Work item :: Write out, from the entries below, exactly the lines that run between the lines holding "You are a GUI" and "Click the 'Features'", inclusive, and stop there.

○ ○ ○ ○ ○ ○ ○

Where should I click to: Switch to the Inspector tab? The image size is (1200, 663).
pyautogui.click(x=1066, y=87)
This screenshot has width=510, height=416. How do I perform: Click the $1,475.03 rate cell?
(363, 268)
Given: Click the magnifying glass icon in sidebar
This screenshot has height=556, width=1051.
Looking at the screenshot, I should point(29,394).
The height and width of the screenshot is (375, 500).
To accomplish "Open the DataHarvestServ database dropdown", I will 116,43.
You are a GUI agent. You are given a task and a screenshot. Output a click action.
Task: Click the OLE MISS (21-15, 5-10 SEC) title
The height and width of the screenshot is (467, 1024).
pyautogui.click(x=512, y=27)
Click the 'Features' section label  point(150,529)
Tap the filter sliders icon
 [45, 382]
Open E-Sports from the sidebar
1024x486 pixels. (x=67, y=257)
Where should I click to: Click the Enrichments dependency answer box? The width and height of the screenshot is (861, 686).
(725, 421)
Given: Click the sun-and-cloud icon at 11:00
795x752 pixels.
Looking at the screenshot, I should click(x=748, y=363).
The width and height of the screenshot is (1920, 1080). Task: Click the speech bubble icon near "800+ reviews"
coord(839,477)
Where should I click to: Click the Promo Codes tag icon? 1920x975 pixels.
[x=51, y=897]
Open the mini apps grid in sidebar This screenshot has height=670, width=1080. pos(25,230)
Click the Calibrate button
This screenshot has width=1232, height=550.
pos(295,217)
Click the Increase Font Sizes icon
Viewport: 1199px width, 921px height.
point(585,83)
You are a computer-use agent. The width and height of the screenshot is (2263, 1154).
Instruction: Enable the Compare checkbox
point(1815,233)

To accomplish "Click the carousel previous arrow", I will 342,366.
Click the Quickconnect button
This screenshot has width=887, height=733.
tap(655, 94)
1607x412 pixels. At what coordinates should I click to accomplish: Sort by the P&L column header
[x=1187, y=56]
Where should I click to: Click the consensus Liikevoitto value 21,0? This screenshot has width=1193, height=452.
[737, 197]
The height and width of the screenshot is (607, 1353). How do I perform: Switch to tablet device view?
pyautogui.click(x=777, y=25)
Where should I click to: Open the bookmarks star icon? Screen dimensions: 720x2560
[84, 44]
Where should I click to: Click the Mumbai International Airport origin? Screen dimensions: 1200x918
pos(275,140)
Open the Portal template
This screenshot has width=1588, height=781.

○ ○ ○ ○ ○ ○ ○

Task output ::
You are a GUI agent. You are given a task and a screenshot. Output a click action.
Task: Click the OLE MISS (21-15, 5-10 SEC) title
The height and width of the screenshot is (467, 1024).
pyautogui.click(x=512, y=27)
Click the 'Features' section label  point(150,529)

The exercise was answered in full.